(abaikan kode R jika perlu, karena pertanyaan utama saya adalah bahasa-independen)
Jika saya ingin melihat variabilitas statistik sederhana (mis: rata-rata), saya tahu saya bisa melakukannya melalui teori seperti:
x = rnorm(50)
# Estimate standard error from theory
summary(lm(x~1))
# same as...
sd(x) / sqrt(length(x))
atau dengan bootstrap seperti:
library(boot)
# Estimate standard error from bootstrap
(x.bs = boot(x, function(x, inds) mean(x[inds]), 1000))

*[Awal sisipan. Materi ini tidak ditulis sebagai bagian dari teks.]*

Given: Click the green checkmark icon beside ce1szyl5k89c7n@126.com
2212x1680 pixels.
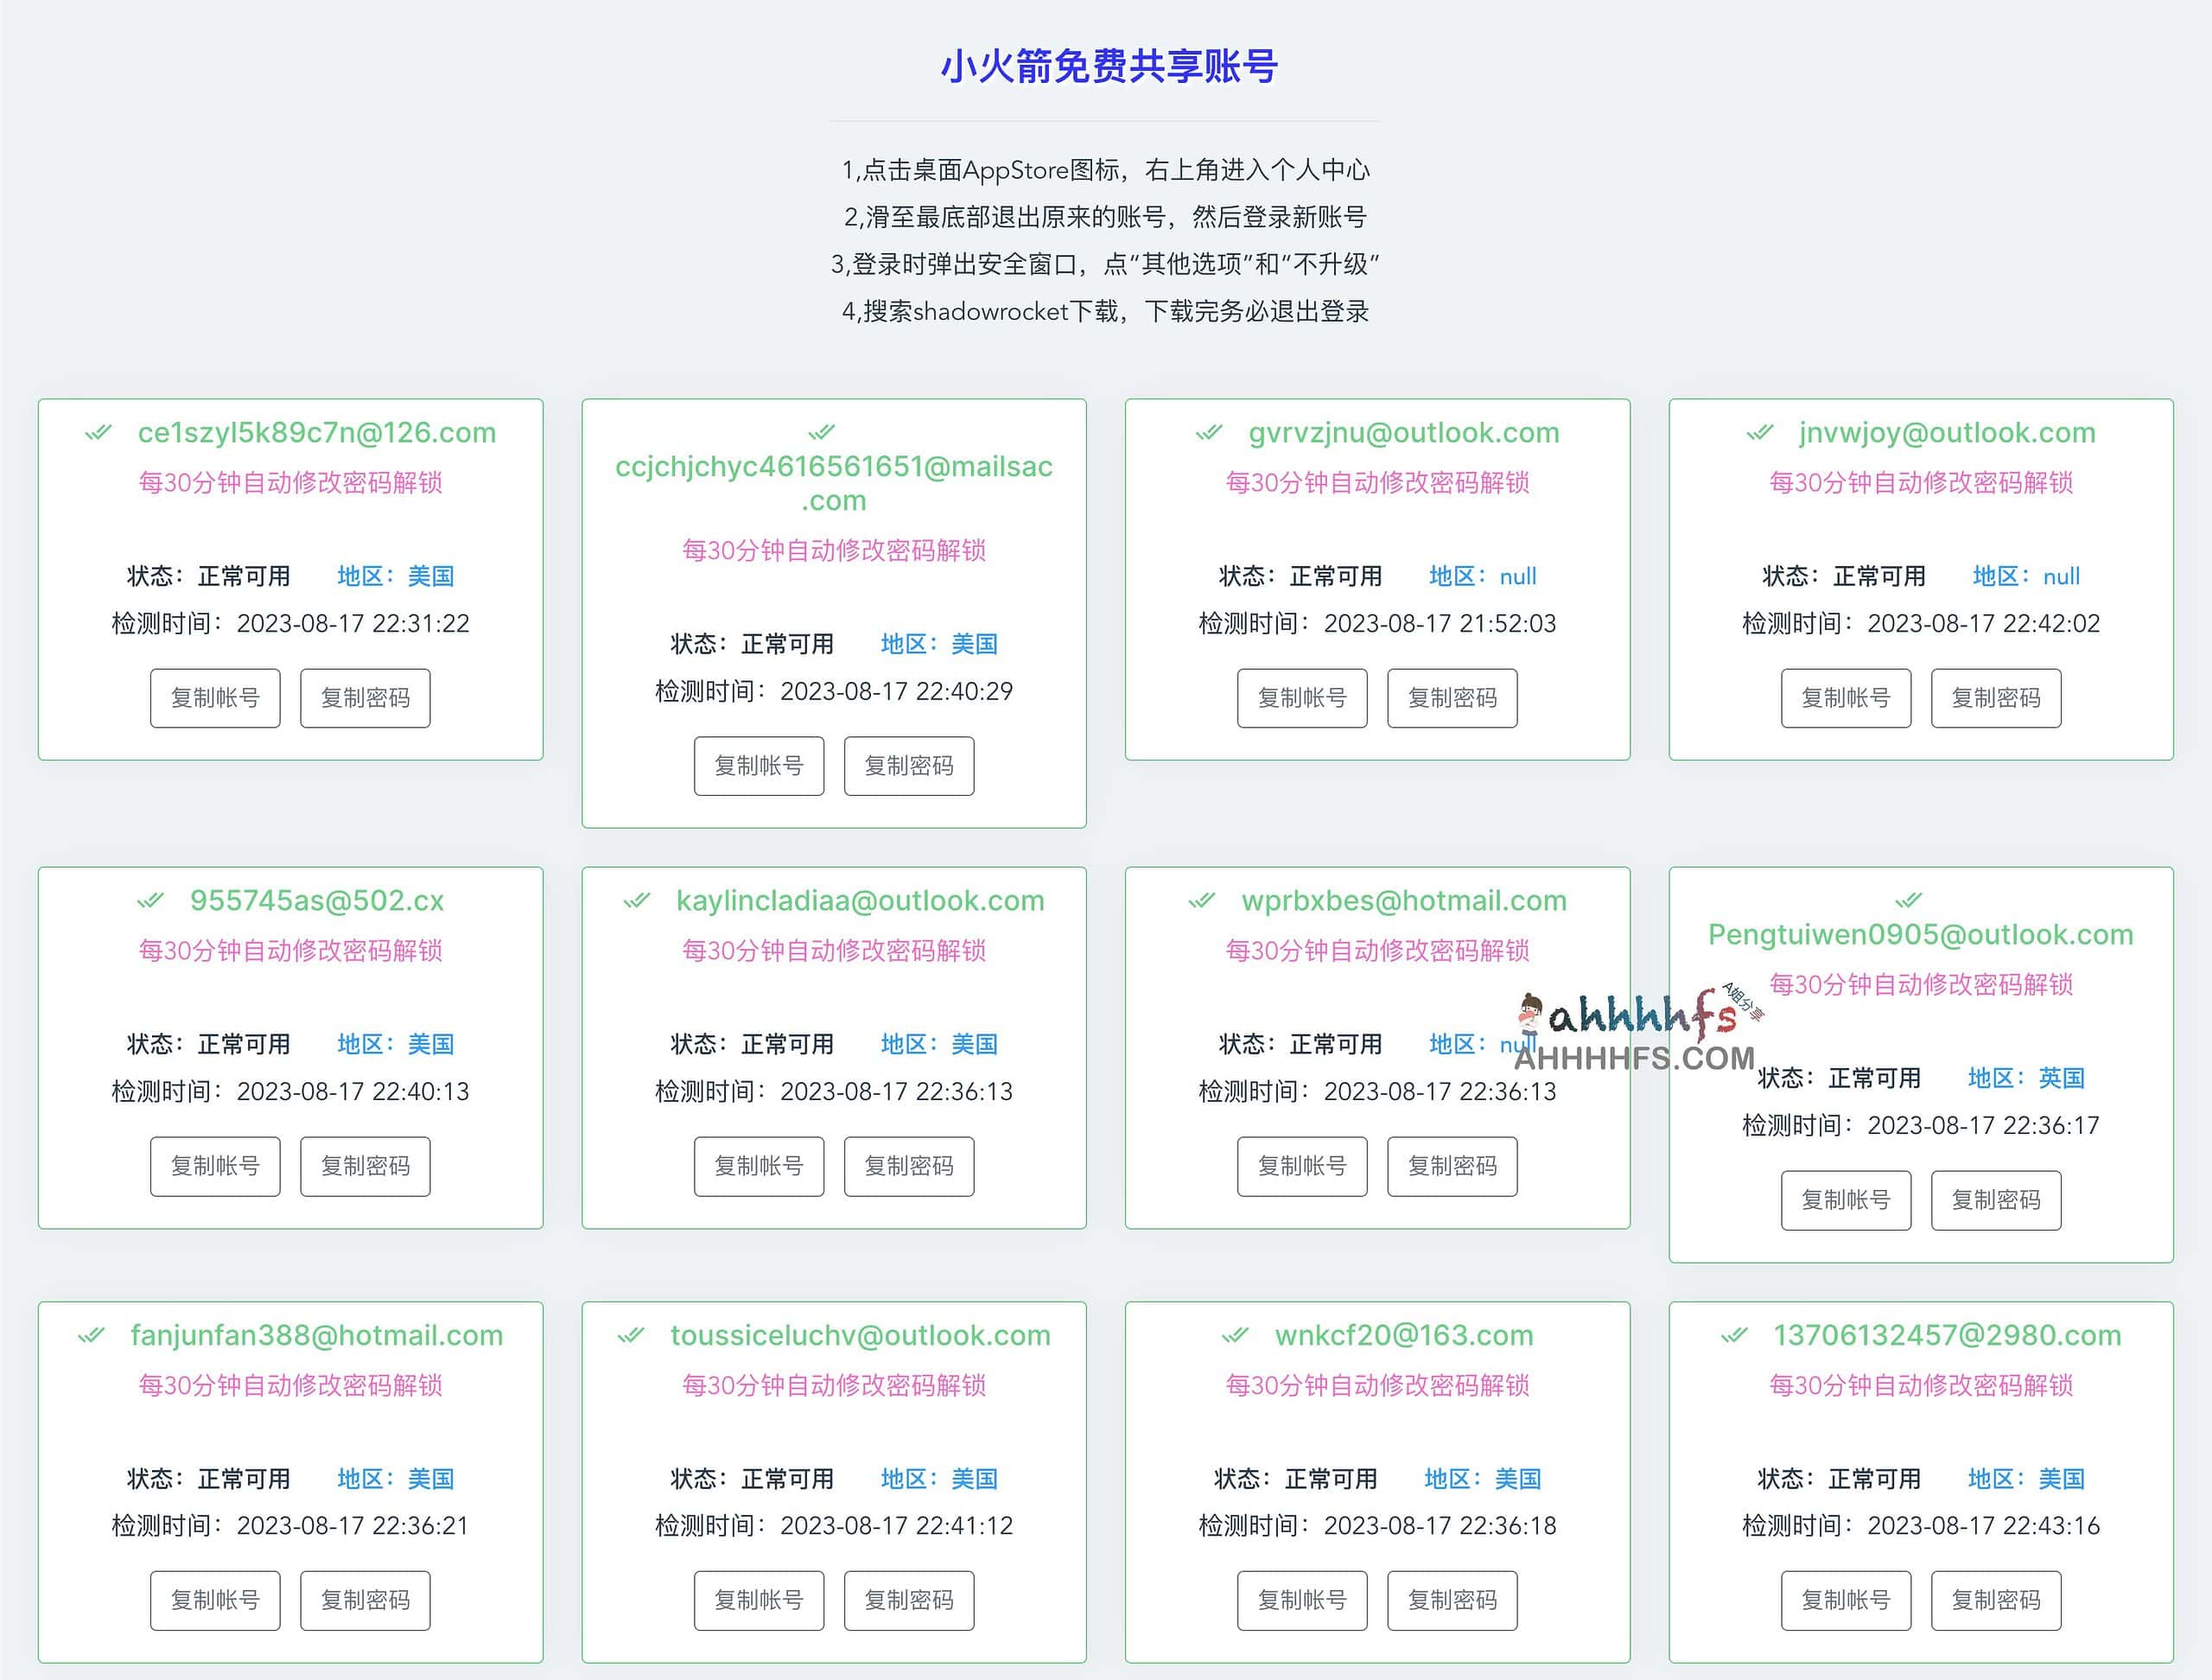Looking at the screenshot, I should click(96, 433).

# which is simply the standard *deviation* of the bootstrap distribution...
sd(x.bs$t)
Namun, yang saya pikirkan adalah, bisakah berguna / valid (?) Untuk melihat kesalahan standar dari distribusi bootstrap dalam situasi tertentu? Situasi yang saya hadapi adalah fungsi nonlinear yang relatif bising, seperti:
# Simulate dataset
set.seed(12345)
n = 100
x = runif(n, 0, 20)
y = SSasymp(x, 5, 1, -1) + rnorm(n, sd=2)
dat = data.frame(x, y)
Di sini model bahkan tidak konvergen menggunakan set data asli,
> (fit = nls(y ~ SSasymp(x, Asym, R0, lrc), dat))
Error in numericDeriv(form[[3L]], names(ind), env) :
Missing value or an infinity produced when evaluating the model
jadi statistik yang saya minati adalah perkiraan yang lebih stabil dari parameter nls ini - mungkin artinya di sejumlah replikasi bootstrap.
# Obtain mean bootstrap nls parameter estimates
fit.bs = boot(dat, function(dat, inds)
tryCatch(coef(nls(y ~ SSasymp(x, Asym, R0, lrc), dat[inds, ])),
error=function(e) c(NA, NA, NA)), 100)
pars = colMeans(fit.bs$t, na.rm=T)
Inilah ini, memang, di taman bola dari apa yang saya gunakan untuk mensimulasikan data asli:
> pars
[1] 5.606190 1.859591 -1.390816
Versi yang diplot terlihat seperti:
# Plot
with(dat, plot(x, y))
newx = seq(min(x), max(x), len=100)
lines(newx, SSasymp(newx, pars[1], pars[2], pars[3]))
lines(newx, SSasymp(newx, 5, 1, -1), col='red')
legend('bottomright', c('Actual', 'Predicted'), bty='n', lty=1, col=2:1)
Sekarang, jika saya ingin variabilitas estimasi parameter yang distabilkan ini , saya rasa saya bisa, dengan asumsi normalitas distribusi bootstrap ini, cukup hitung kesalahan standar mereka:
> apply(fit.bs$t, 2, function(x) sd(x, na.rm=T) / sqrt(length(na.omit(x))))
[1] 0.08369921 0.17230957 0.08386824
Apakah ini pendekatan yang masuk akal? Apakah ada pendekatan umum yang lebih baik untuk inferensi pada parameter model nonlinier tidak stabil seperti ini? (Saya kira saya bisa melakukan layer kedua dari resampling di sini, daripada mengandalkan teori untuk bit terakhir, tapi itu mungkin membutuhkan banyak waktu tergantung pada model. Bahkan, saya tidak yakin apakah kesalahan standar ini akan berguna untuk apa pun, karena mereka akan mendekati 0 jika saya hanya menambah jumlah replikasi bootstrap.)
Terima kasih banyak, dan, ngomong-ngomong, saya seorang insinyur jadi tolong maafkan saya karena saya seorang pemula di sekitar sini.
nls
kecocokan mungkin gagal, tetapi, dari pencocokan itu, bias akan sangat besar dan kesalahan / CI standar yang diprediksi sangat kecil.nlsBoot
menggunakan persyaratan ad hoc 50% berhasil, tetapi saya setuju dengan Anda bahwa (dis) kesamaan distribusi kondisional sama-sama memprihatinkan.